_WHAT YOU ARE ASKED TO DO:_ The records below are to be copied word for word, with every picture left out.

Stored items
::::
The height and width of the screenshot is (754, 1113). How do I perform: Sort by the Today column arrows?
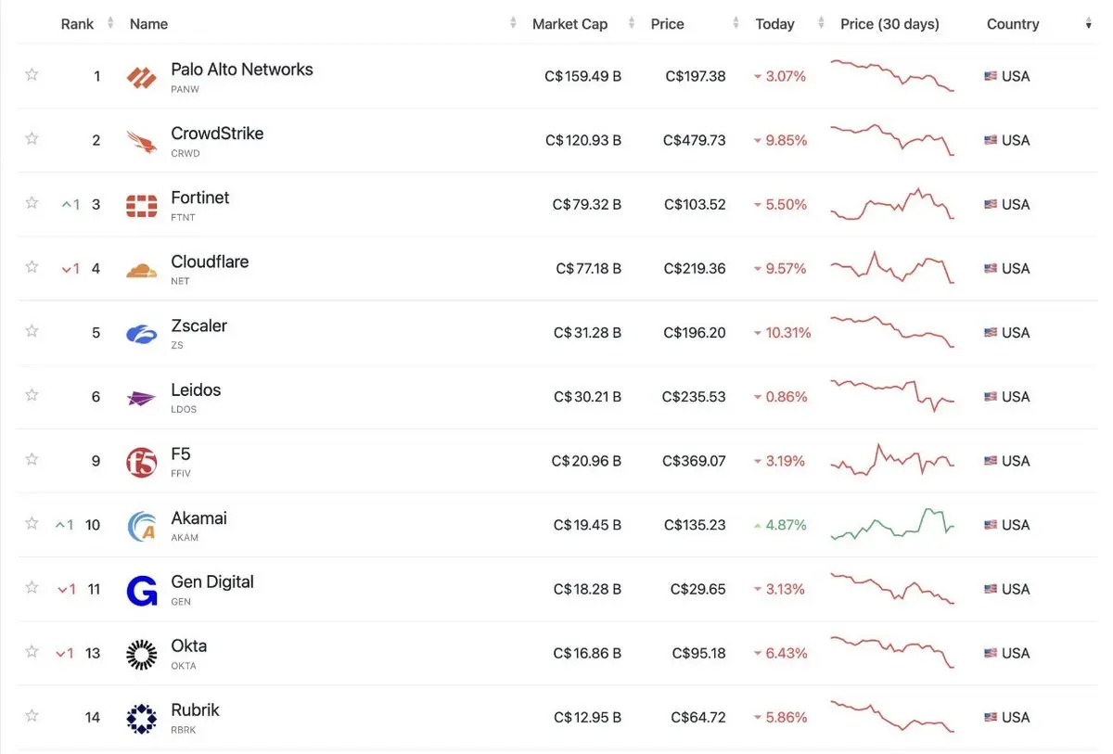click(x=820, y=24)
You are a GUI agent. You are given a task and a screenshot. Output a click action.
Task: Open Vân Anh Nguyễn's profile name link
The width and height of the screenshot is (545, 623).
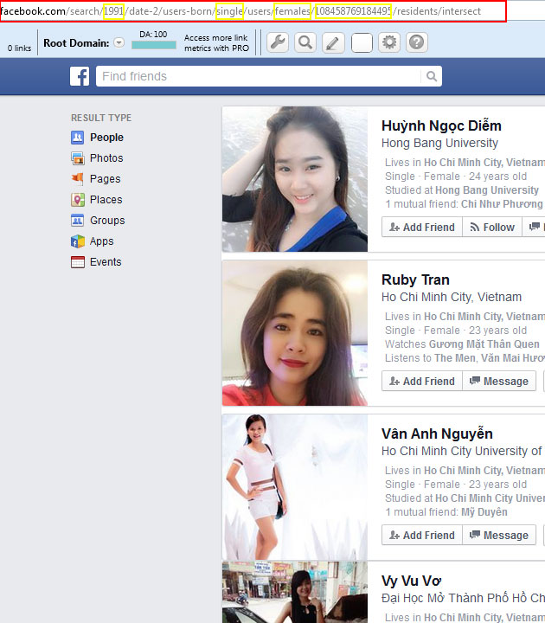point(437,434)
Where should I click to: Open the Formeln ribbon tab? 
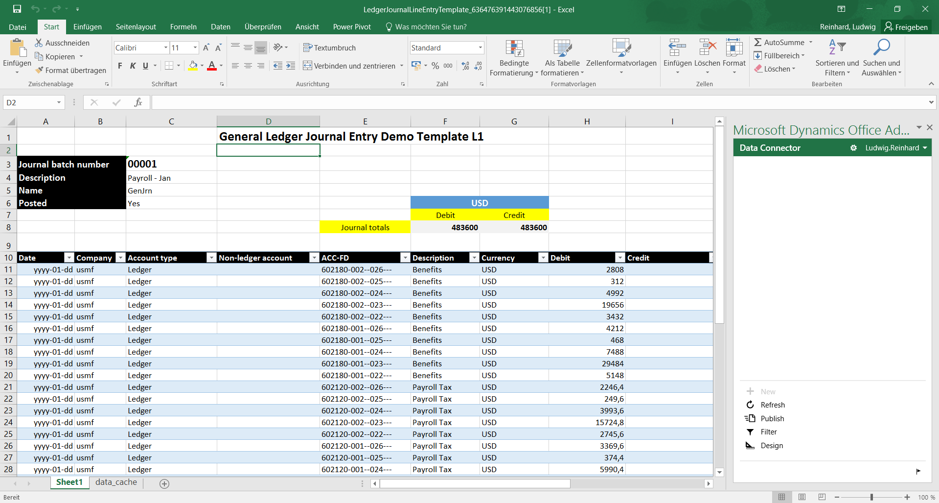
::::
_COMPLETED TASK:_
The height and width of the screenshot is (754, 1113). How do I perform: Sort by the Today column arrows?
click(x=820, y=24)
You are a GUI agent. You are given a task and a screenshot. Output a click action.
Task: Open Vân Anh Nguyễn's profile name link
The width and height of the screenshot is (545, 623).
point(437,434)
Where should I click to: Open the Formeln ribbon tab? 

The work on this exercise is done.